EJ · September 17, 2011 at 7:41 am

I wanted to bring this recent bugfix to your attention. This should improve cron locking and (hopefully) prevent duplication, although I have not yet tested it personally, and have no data right now on what impact it will have on Mailpress performance or wp-cron reliability.

Regardless, I do encourage you to patch one of your WordPress deployments that relies heavily upon Mailpress, with this fix, and post your results. This would require switching away from invoking CPanel / linux server administered ‘cron tabbing’ back to WordPress’ internal wp-cron hooks. I would be personally interested in your observations regarding the impact of this bugfix, as I’m sure would your readers.

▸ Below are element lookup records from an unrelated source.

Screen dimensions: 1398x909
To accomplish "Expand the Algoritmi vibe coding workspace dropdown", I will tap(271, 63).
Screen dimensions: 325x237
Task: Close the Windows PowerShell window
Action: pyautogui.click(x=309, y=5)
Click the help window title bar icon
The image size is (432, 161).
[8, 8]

The added benefit is that, if you find (via this patch) wp-cron to be reliable again under various Mailpress test cases (low and high mail server load, variable batch levels, etc.), it could reduce the steps in configuring Mailpress, effectively streamlining the process you’ve outlined even further.

Finally, this probably goes without saying, but if you do decide to research this, please don’t test this on your production blog; if you have a test server use that, and if you do not, provision one! Great post and blog Graham.